§ Exercise goal
Write out exactly the lines running from the one with "Open fullscreen mode" to the end of the data, including both of those lines and excluding pictures.

------ Data for analysis ------

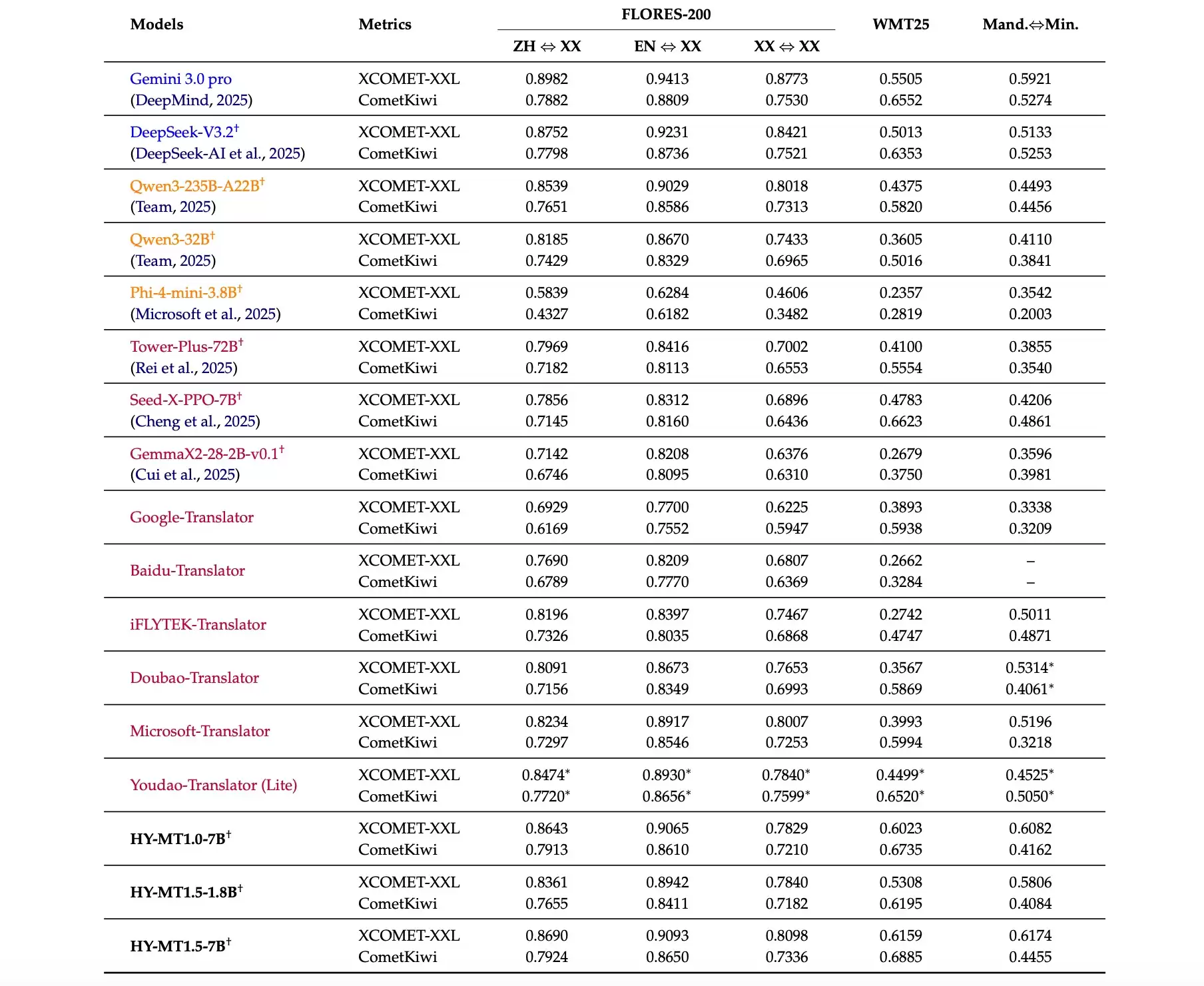This screenshot has height=986, width=1204.
Task: Click the Google-Translator entry
Action: click(192, 517)
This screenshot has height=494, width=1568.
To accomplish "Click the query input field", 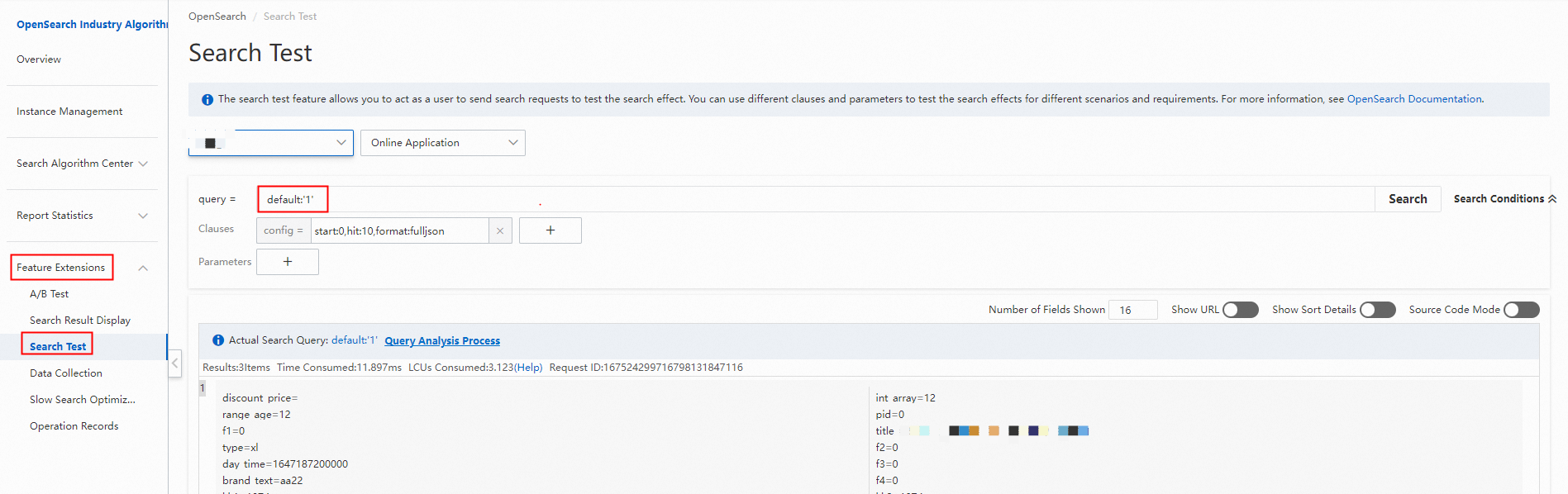I will (815, 199).
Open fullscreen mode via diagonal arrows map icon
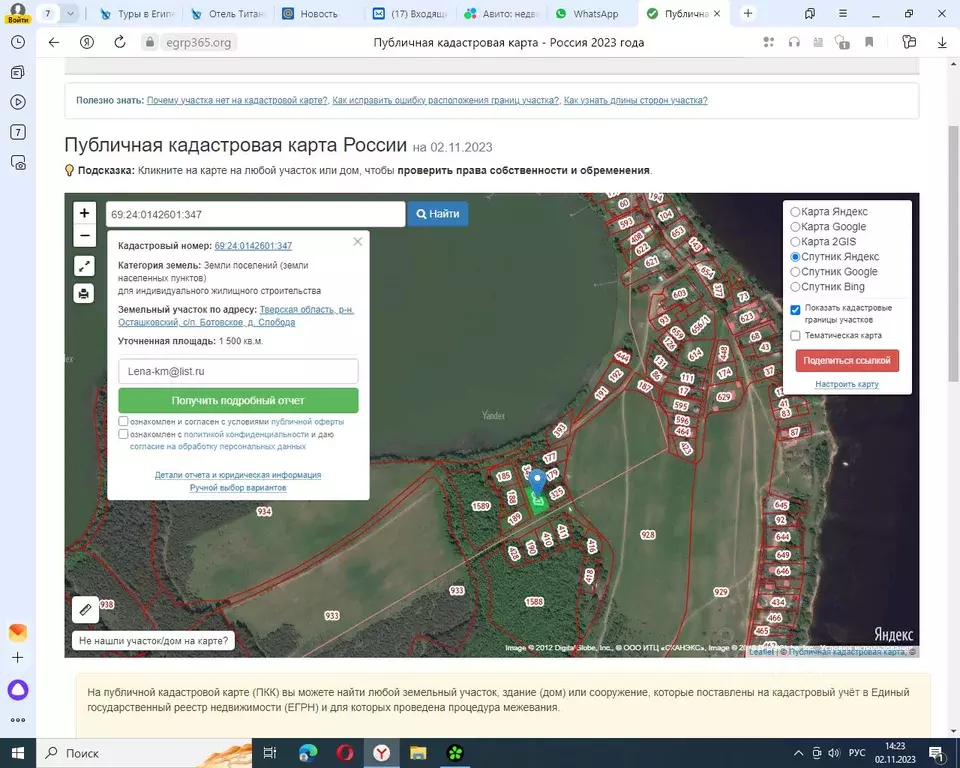Viewport: 960px width, 768px height. coord(84,265)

------

§ Solved problem
Open fullscreen mode via diagonal arrows map icon
Viewport: 960px width, 768px height. coord(84,265)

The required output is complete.